My new party trick.. I swallow two pieces of string and an hour later they come out of my ass tied together….I shit you knot…
“looks like a burrito fell out his pocket, hes crawling up to get it and crying. thats gonna cost points” – commentators on my snowboard run
Haha, murder? No officer, I just wanted to see what would happen if I planted a human
That f**k*d up moment when you think there’s one more step to walk down and you trip over the unexpected flat ground.
[at airport Subway]
One footlong before my flight to Zurich
“American or Swiss?”
I’m flying Swiss
“I mean for cheese?”
No, for business
The 5 second rule doesn’t apply when you drop the last m&m in the bag. If it takes an hour to find it, so be it.
My girlfriend said, “Is there basketball on?” then put on the game and walked away. Two hours later, I’m like what is she doing? She’s napping. She turned it on to keep me occupied like a toddler.
[on quiz show]
“and if you won some money today keith, what would you do with it?”
*leans way too close into the microphone*
spend it alex
Dads mark their territory by sneezing loudly.
‘Always the bridesmaid, never the bride’ is good advice for any best man.
I got a book from the library about oils and lubricants…
It was in the non-friction section.
Me: I want to ask you one question – are you an ortho-DONT-ist, or an ortho-DO-ist?
Orthodontist: I’m not giving your cat braces
Guys disappear for days then say “wyd” ….no mf what were YOU doing!!
“Life Is a Highway” has gotta be my favorite song about having sex with a road
how to lose 20lb
step 1: gain 40lb
Him: I’m drawn to winged creatures.
Me: *bats eyelashes, cocks head, makes duck lips*
Went in my local the other day, new barman very smiley and chatty I ordered a pint and a vodka tonic for my wife, he smiled and asked ‘single?’ I replied sorry mate I’m married, he said I meant double or single vodka pal. Got to find a new local.
I drink because it’s difficult to eat alcohol.
I only have 4 months left on that mirror I broke in 2005.
Coworker: did you have a good weekend?
Me: obviously not since I came back to work.
I hate it when my sock puppets fight. I don’t have a free hand to break them up.

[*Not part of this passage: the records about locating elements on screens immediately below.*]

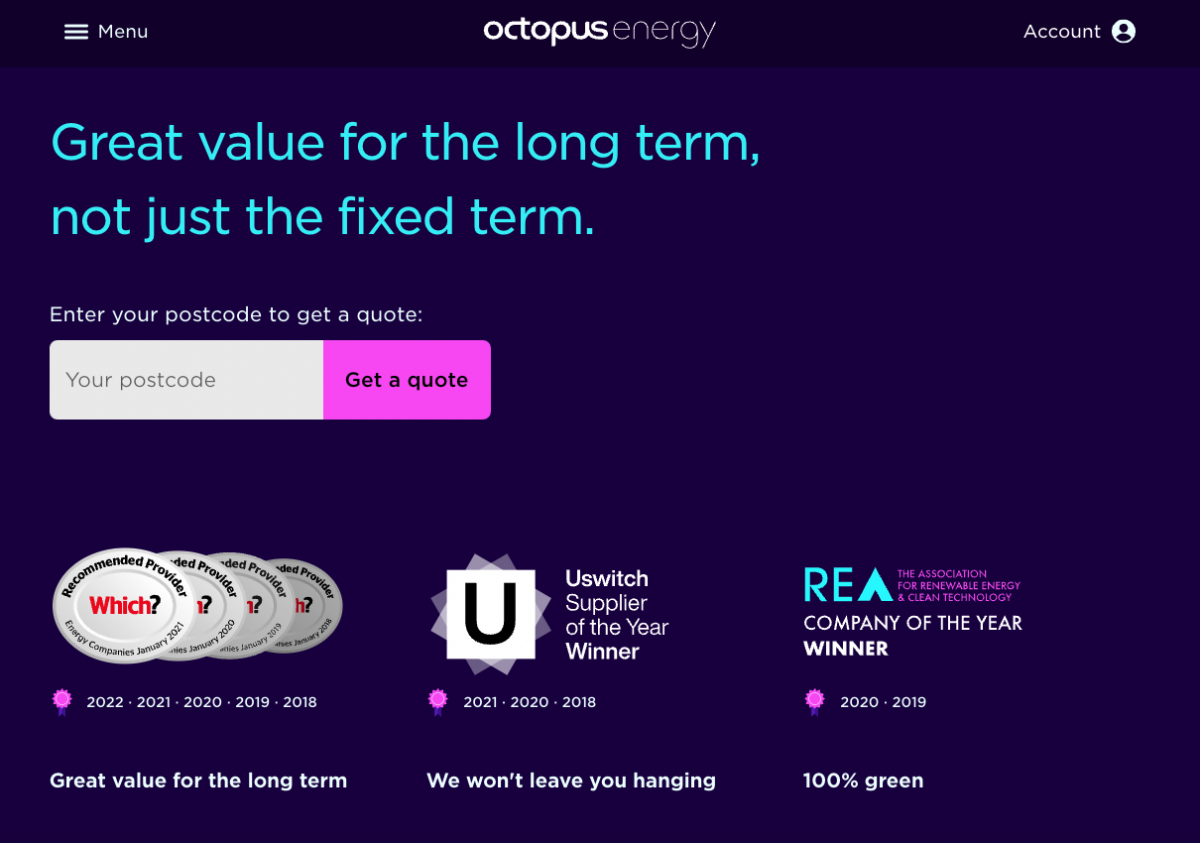Click the main headline text
This screenshot has width=1200, height=843.
pyautogui.click(x=404, y=180)
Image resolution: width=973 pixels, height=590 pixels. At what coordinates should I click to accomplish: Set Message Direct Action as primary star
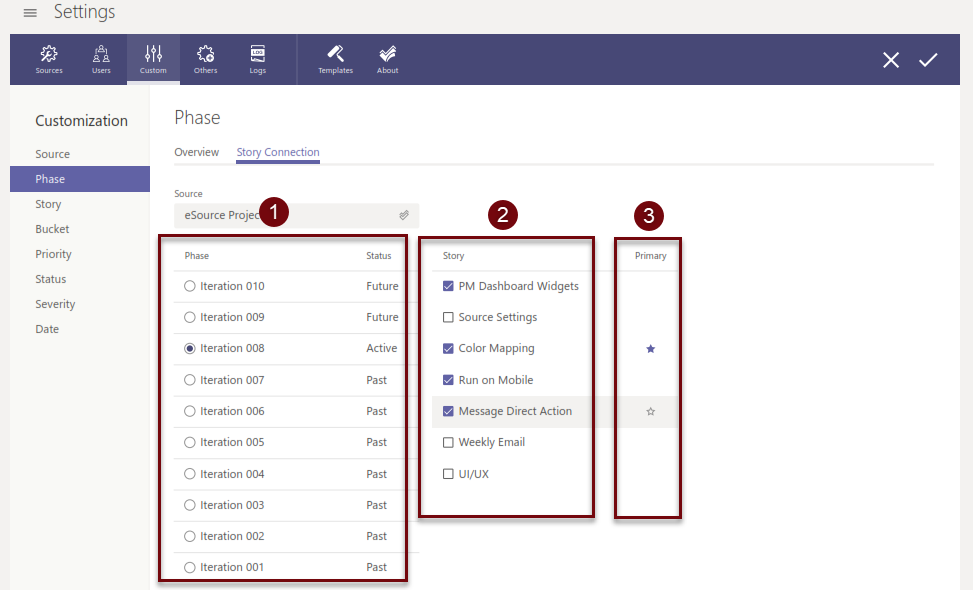tap(650, 411)
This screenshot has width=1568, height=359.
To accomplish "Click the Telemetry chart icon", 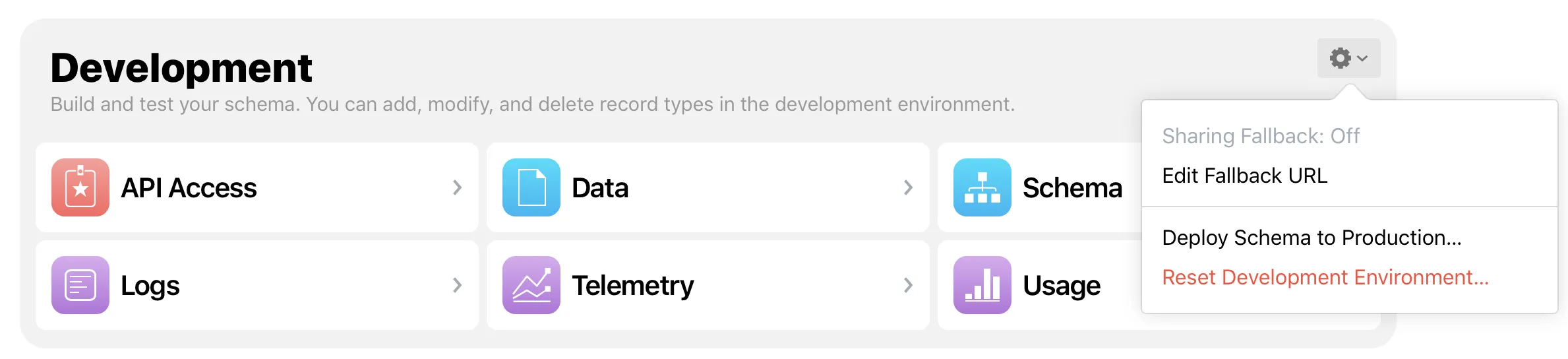I will click(531, 285).
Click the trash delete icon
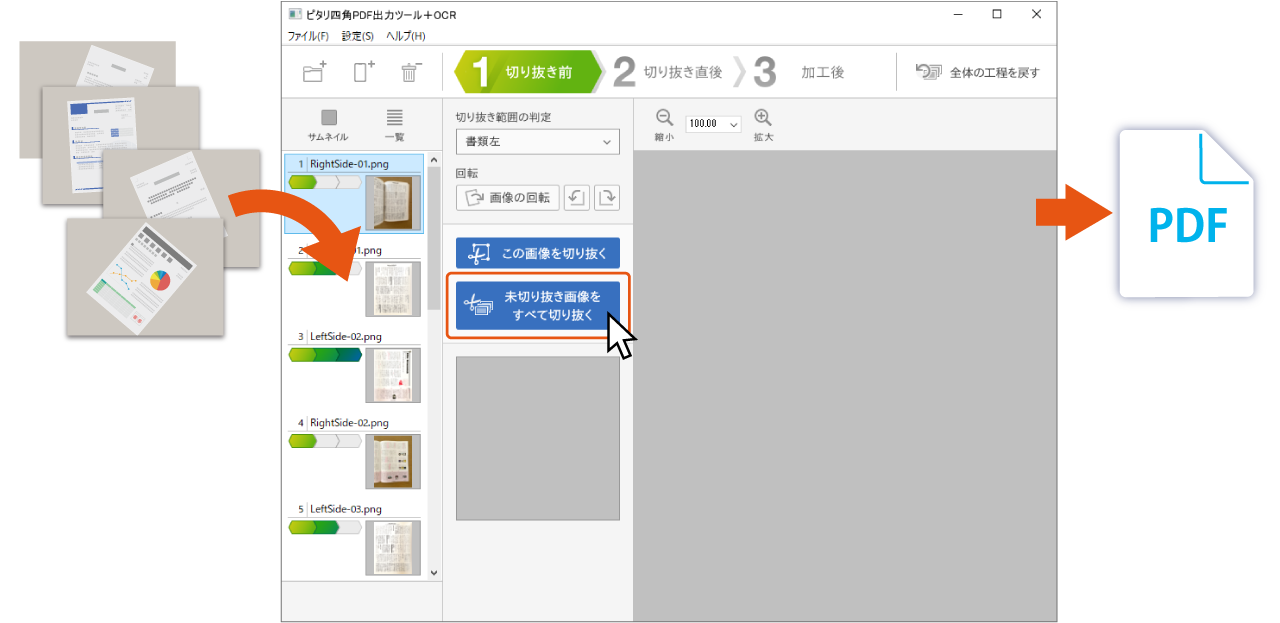 (411, 72)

My bank statement is just a record of everything I’ve eaten for the last month.
“Yes, waiter, why does it say “there ain’t no rats in it” next to the lasagna?”:
Cause there ain’t no rats in it
“But why woul
AIN’T NO RATS
Don’t you hate it when you march into the depths of hell and then you can’t remember what you went in there for.
All the pictures of me at age 20 are blurry because that’s when I was a human cannonball in the circus
Welcome to lion taming club, please take a seat. Good, now bring it with you. It is your primary weapon.
When the person ahead of you joins the rewards program, you should get 10% off just for waiting.
COP: Do you know why I stopped you?
HIM: We were going too fast?
COP: Yes. Get to know her first. Don’t just talk about yourself either.